# [Dataset extract]
Content starts

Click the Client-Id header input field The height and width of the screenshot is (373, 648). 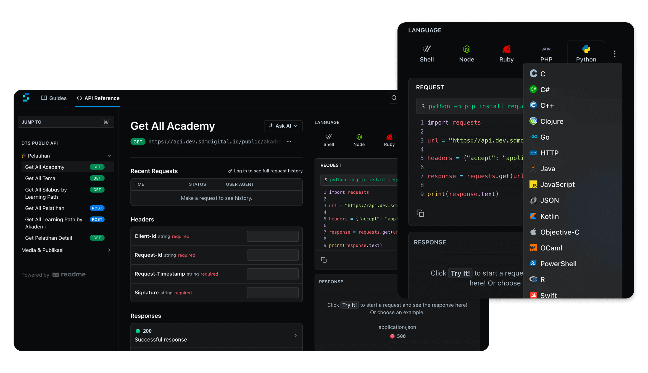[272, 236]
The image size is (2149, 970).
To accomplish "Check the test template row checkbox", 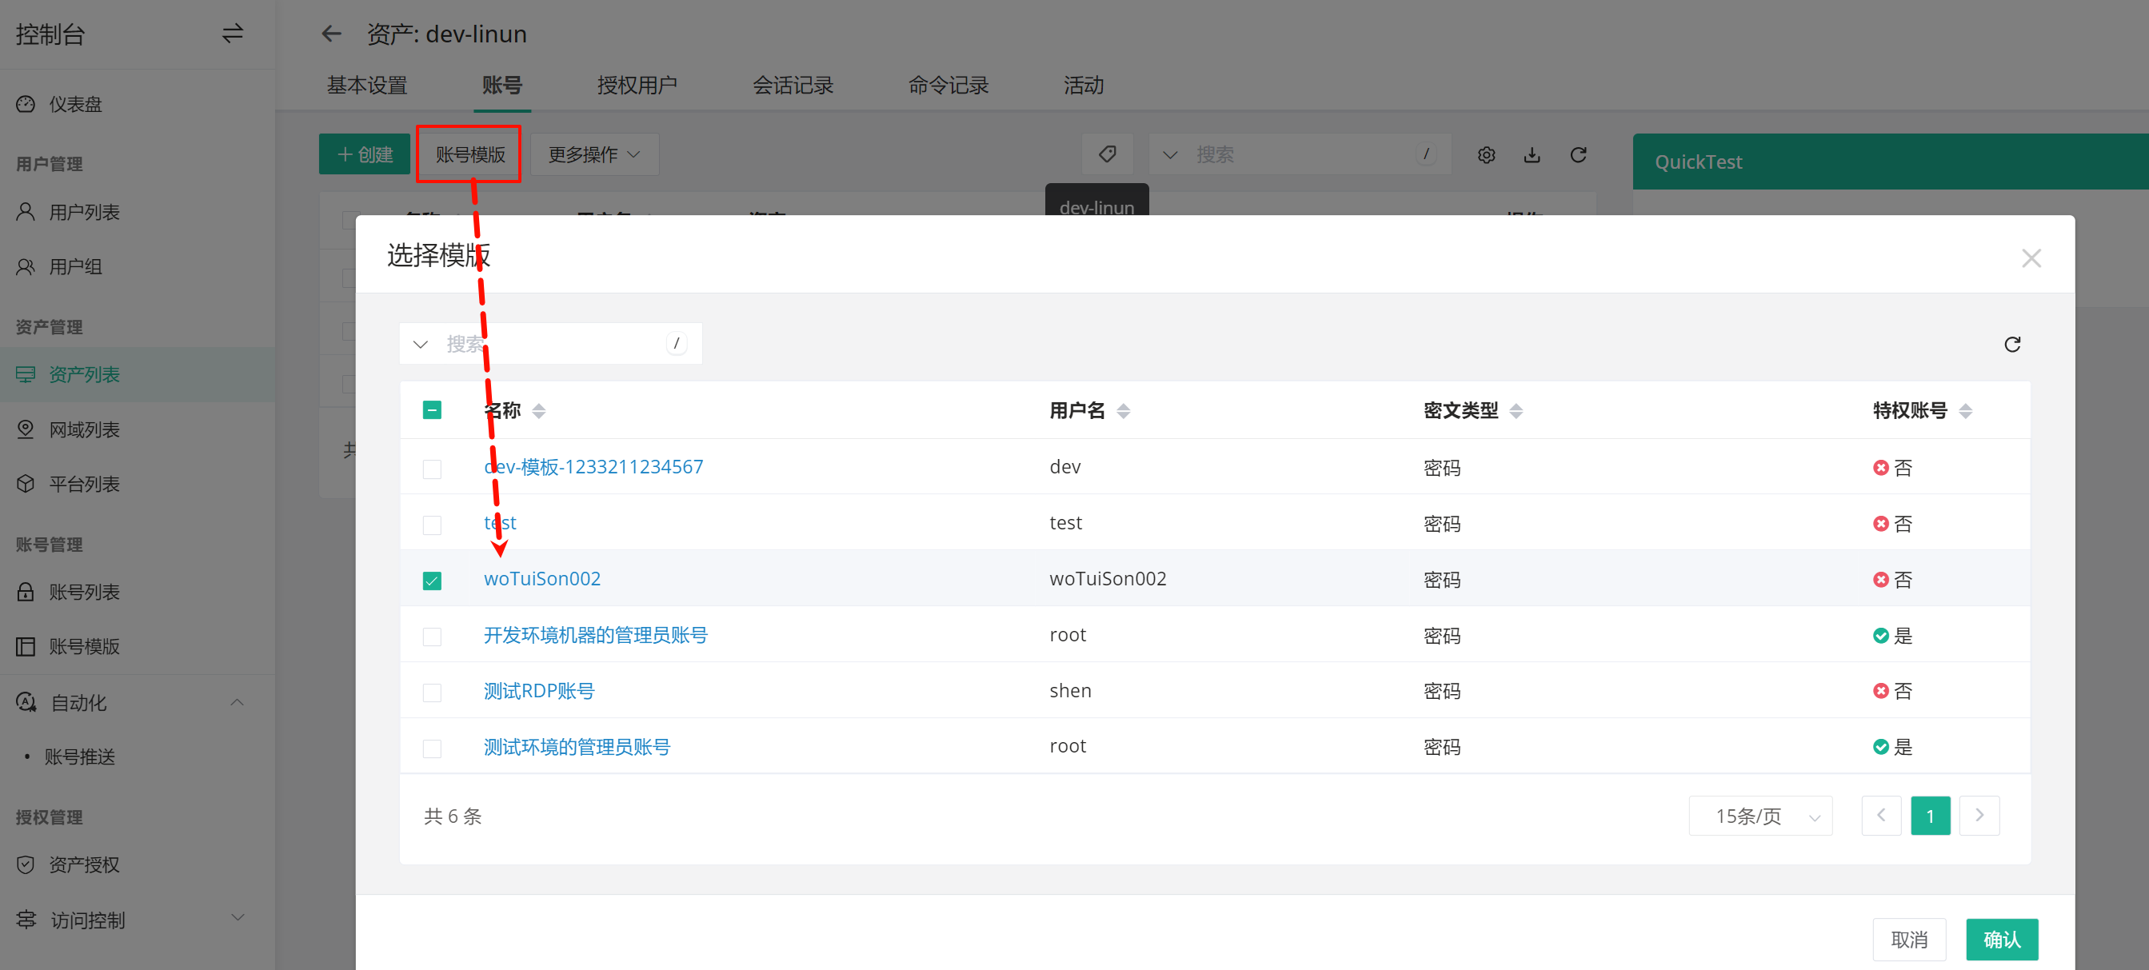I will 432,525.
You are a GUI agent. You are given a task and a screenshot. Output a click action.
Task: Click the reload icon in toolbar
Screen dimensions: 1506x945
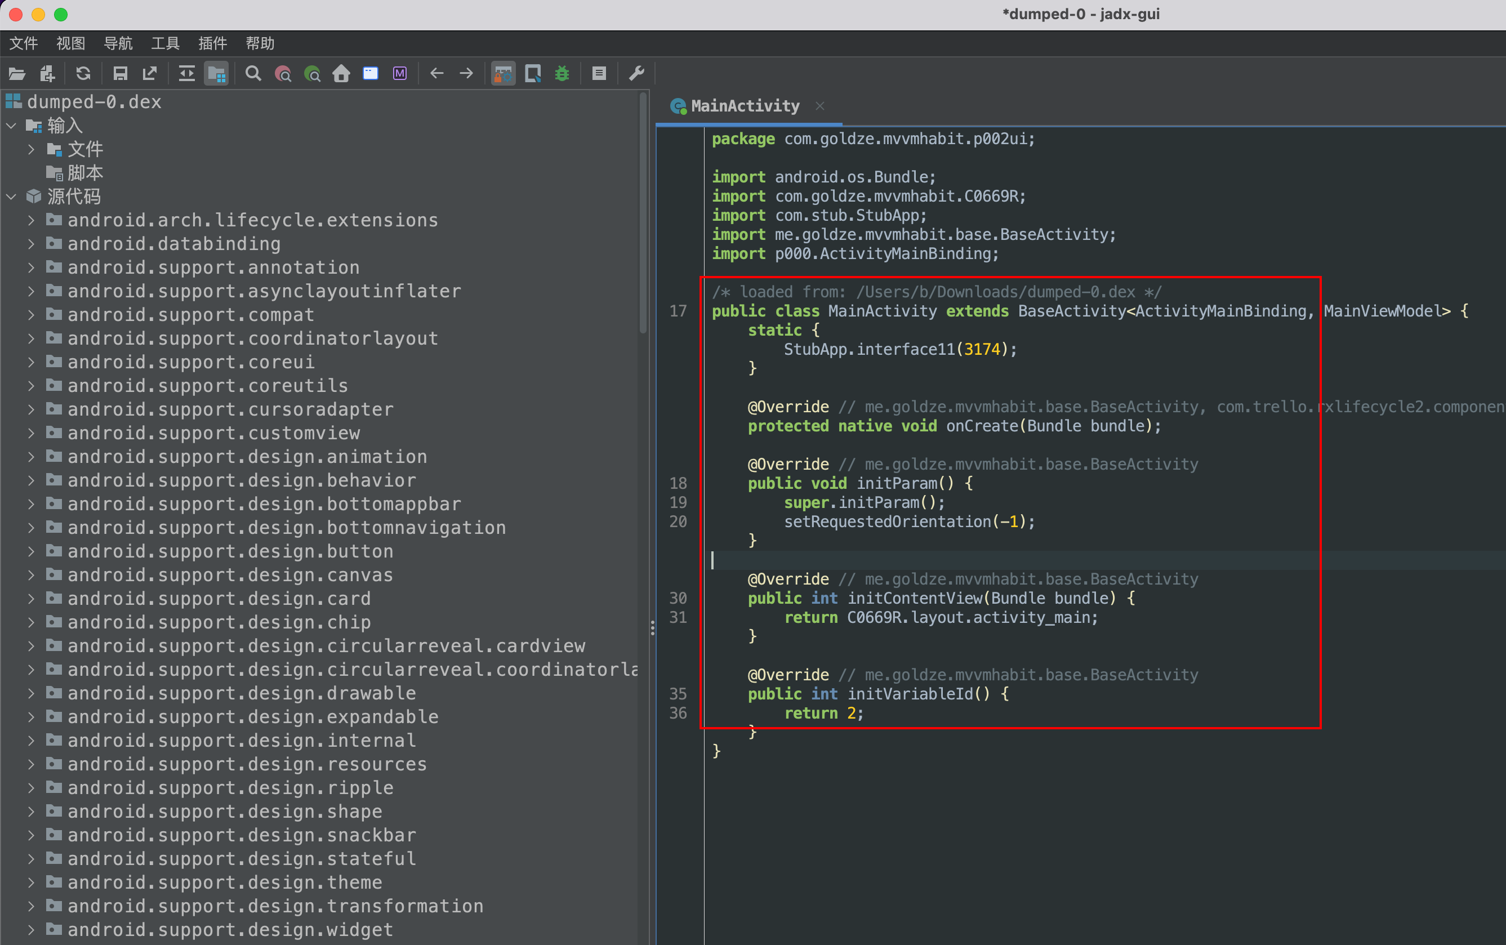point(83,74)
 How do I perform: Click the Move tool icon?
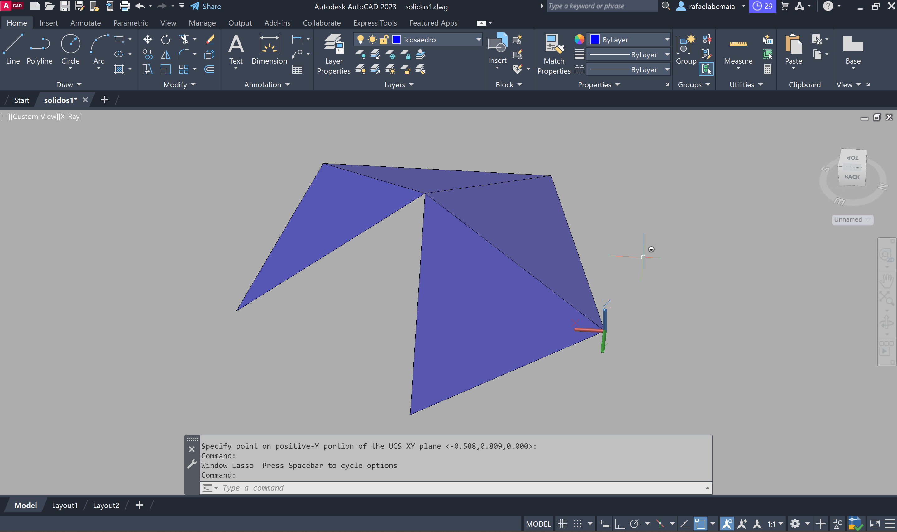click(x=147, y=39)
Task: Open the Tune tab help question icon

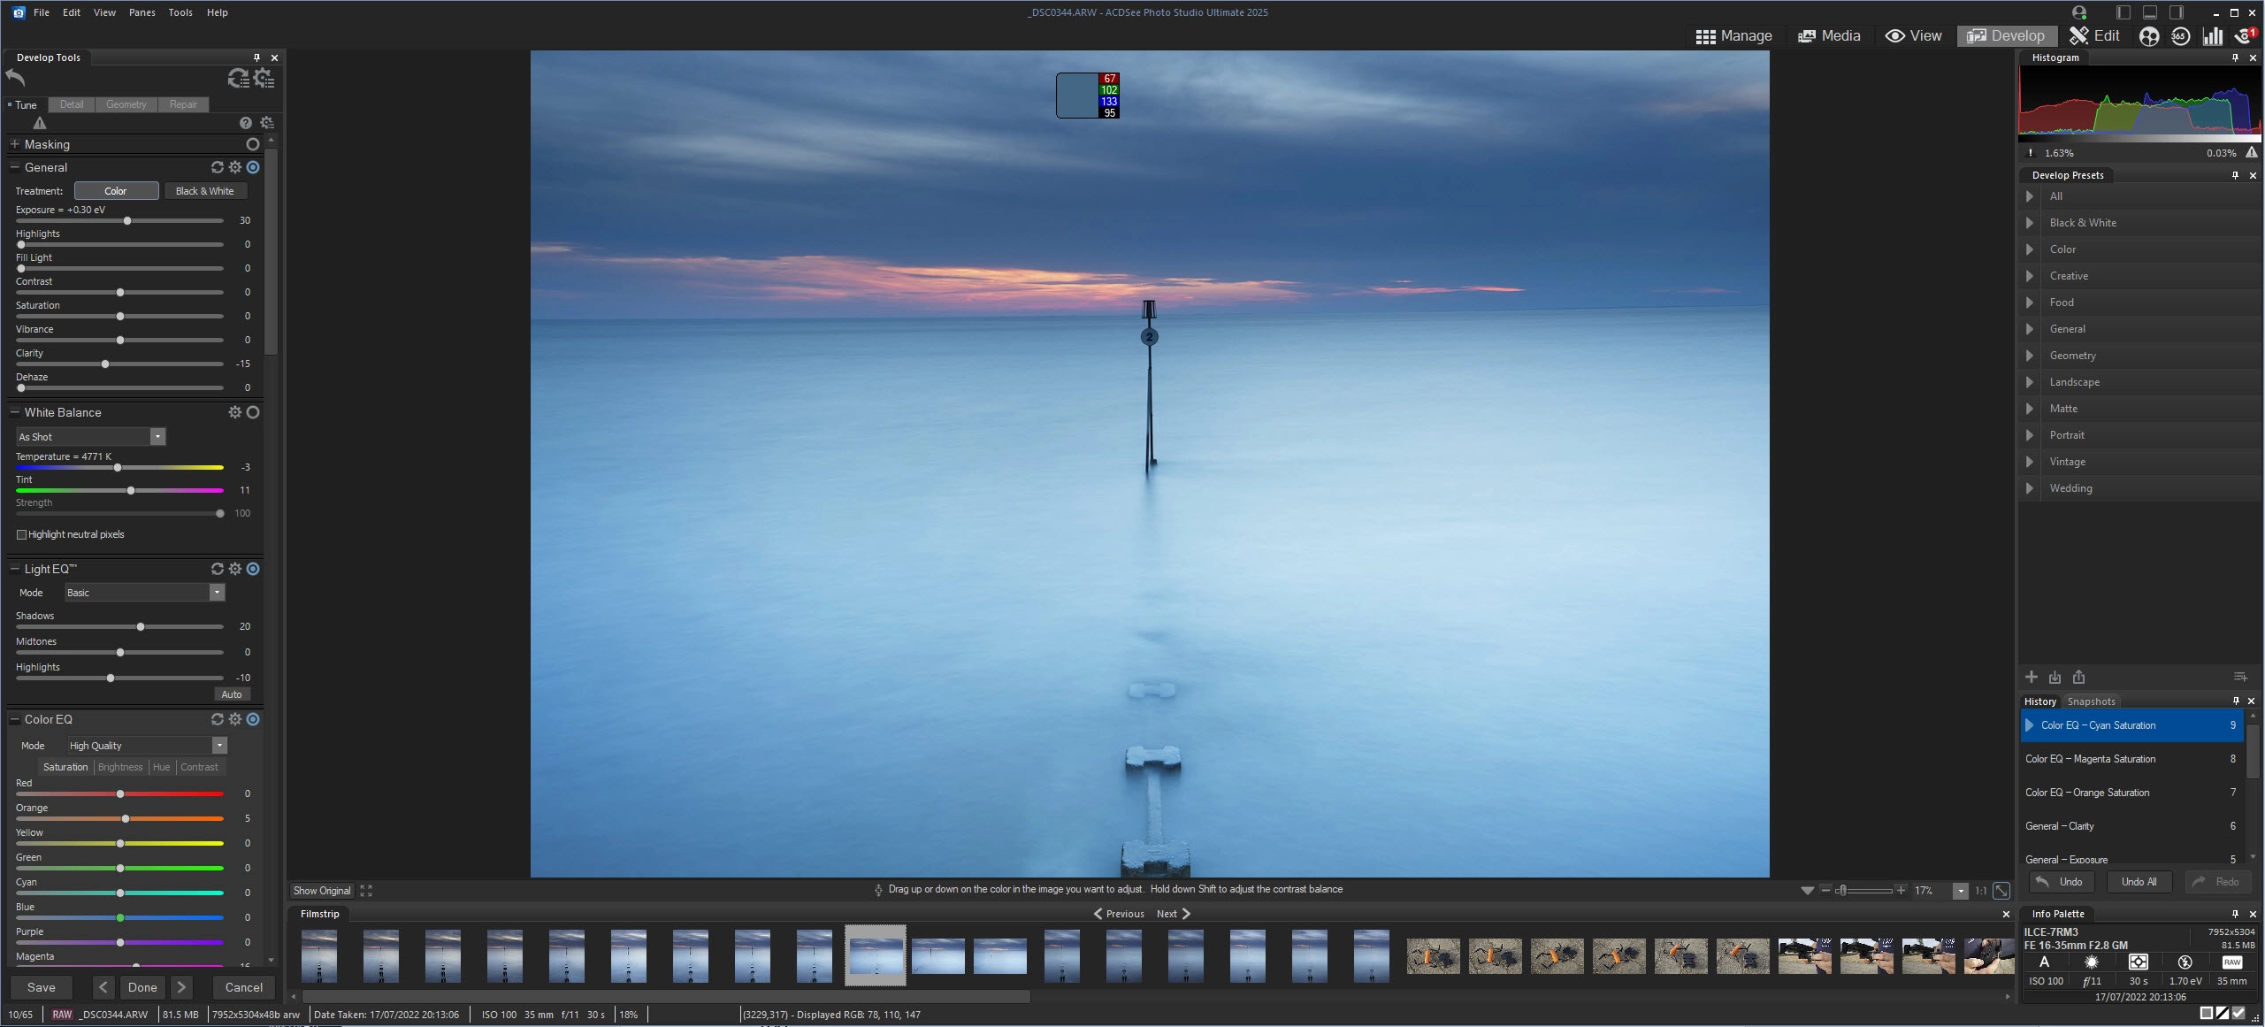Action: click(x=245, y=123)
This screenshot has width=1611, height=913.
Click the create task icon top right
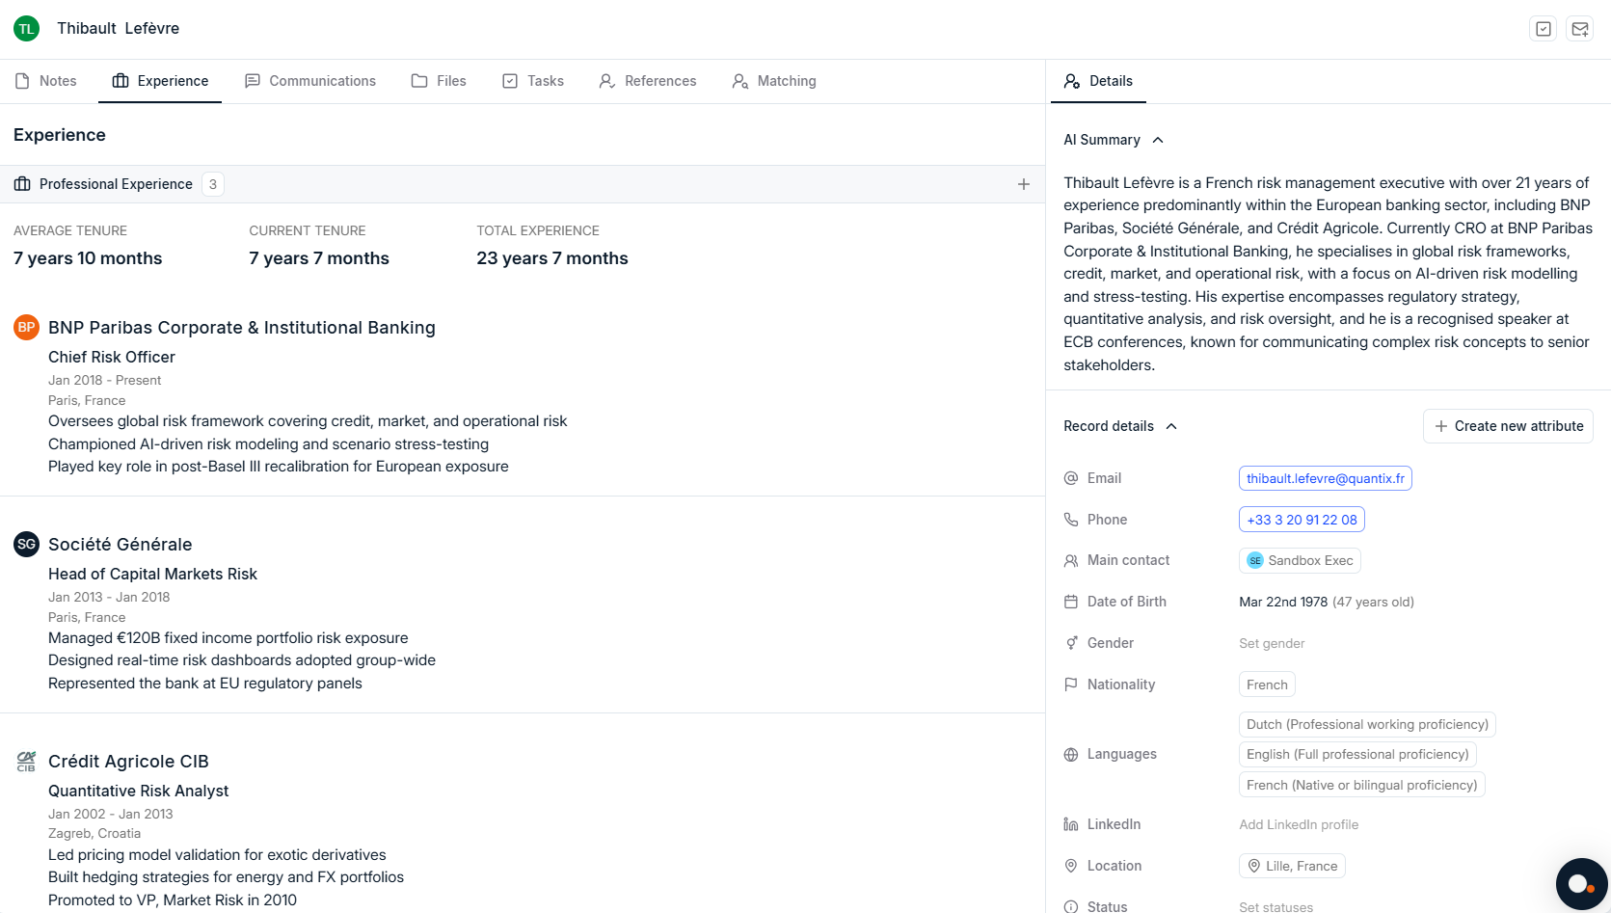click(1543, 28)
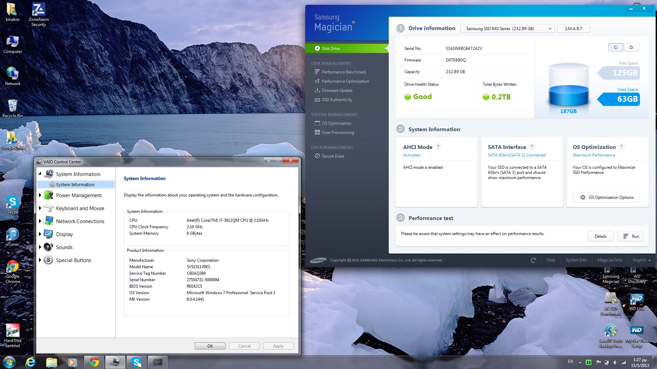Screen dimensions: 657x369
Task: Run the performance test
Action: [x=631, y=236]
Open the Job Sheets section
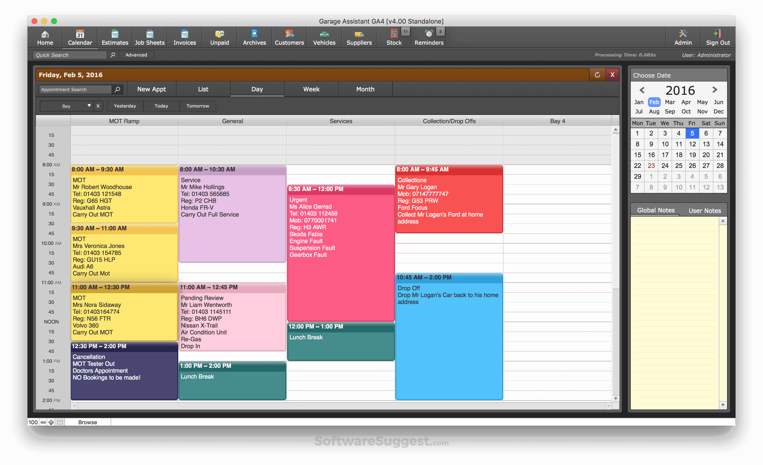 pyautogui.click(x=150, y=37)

Content ends

# [What you have to do]
Above are the records; set down exactly the lines from the line containing "This screenshot has width=1611, height=913." through their last line, leaving every picture out.

# [Task result]
This screenshot has width=1611, height=913.
Click the create task icon top right
click(1543, 28)
Screen dimensions: 657x369
Task: Run the performance test
Action: [x=631, y=236]
Open the Job Sheets section
 pyautogui.click(x=150, y=37)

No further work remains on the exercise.